Closer inspection will show the of the remaining 32 mining companies, 15 are secondary listings, where most of the primary capital raising and secondary trade happen on other markets. Despite this, the JSE still count 100% of their market capitalisation when claiming the 20th rank amongst stock exchanges of the world.

Delistings are not necessarily bad in and of themselves – it is the absence of new mining and exploration companies raising primary capital and replacing the departures that is the problem.

Of course, few investors or climate activists will mourn the passing of the other four companies – which perhaps tellingly were all involved in the coal mining industry at some stage in their commercial lives.

Buffalo Coal, formerly Forbes-Manhattan Coal, had been in financial distress for some time.  Buffalo Coal still operates, now as a private company with a cleaned-up balance sheet, near Dundee, Kwazulu-Natal.

The remaining three companies had had their shares suspended from trade and slipped off the JSE with barely a whisper via a “GEN” announcement on SENS by the JSE itself.

Union Atlantic Minerals had previously been known has Miranda Minerals, when it had, under erstwhile CEO Ron Nel, pursued a variety of sterile coal mining opportunities, also in Kwazulu-Natal. It also had exploration interests in base metals, gold and diamonds, but had not been able to turn any of the potential to account.

Hwange Colliery, operator of the eponymous mine had been listed on the JSE for 73 years having survived Federation, UDI and war. Ultimately it was the economic mismanagement of Zimbabwe that saw it being placed under administration and the shares suspended. It was sad to see it slip off the JSE with barely a comment, after such a long run.

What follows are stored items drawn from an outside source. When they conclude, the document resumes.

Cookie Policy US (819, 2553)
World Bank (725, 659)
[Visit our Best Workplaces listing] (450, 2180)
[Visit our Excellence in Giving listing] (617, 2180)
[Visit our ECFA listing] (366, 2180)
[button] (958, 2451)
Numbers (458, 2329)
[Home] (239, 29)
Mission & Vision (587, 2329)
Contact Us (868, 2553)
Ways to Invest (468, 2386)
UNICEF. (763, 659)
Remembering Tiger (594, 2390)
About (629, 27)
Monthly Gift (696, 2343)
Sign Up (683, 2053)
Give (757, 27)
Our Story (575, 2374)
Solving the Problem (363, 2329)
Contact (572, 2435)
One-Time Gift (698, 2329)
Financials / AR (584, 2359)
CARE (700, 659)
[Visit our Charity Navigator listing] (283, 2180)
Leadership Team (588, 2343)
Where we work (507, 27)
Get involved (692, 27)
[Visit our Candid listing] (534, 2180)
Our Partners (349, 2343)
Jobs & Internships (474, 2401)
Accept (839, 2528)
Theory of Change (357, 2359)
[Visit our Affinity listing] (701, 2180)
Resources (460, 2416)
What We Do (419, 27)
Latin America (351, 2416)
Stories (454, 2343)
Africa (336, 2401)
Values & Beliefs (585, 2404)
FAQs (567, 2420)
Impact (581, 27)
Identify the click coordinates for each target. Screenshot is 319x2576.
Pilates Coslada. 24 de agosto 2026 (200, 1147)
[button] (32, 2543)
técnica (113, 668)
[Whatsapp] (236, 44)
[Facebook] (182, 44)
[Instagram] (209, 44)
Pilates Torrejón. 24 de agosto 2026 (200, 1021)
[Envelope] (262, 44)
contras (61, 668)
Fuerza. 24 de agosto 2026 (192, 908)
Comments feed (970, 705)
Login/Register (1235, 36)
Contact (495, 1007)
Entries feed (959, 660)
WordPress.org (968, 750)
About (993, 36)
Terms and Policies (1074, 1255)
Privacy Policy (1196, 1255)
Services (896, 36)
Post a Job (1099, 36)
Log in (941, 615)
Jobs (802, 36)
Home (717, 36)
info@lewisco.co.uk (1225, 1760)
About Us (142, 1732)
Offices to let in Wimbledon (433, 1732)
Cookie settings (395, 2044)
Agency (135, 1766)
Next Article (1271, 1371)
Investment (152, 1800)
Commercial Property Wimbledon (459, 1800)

Resource Generation had pursued the development of the Boikerabelo Colliery in the Waterberg.  Hundreds of millions had been spent on early infrastructure including rail civil works and getting electricity to the site, but CEO Rob Lowe who came in to reinvigorate the project was unable to secure the support of project funders nor Transnet, and the project seems to have missed it chance to be developed.

The development of the mining industry and the development of public equities markets have been two sides of the same coin for most of South Africa’s history. South African policymakers seem not to understand that they have now parted company, to the detriment of both.

Paul Miller is an ex mining banker, junior mining executive, consultant to the mining industry and is currently a commercial executive with Decentral Energy.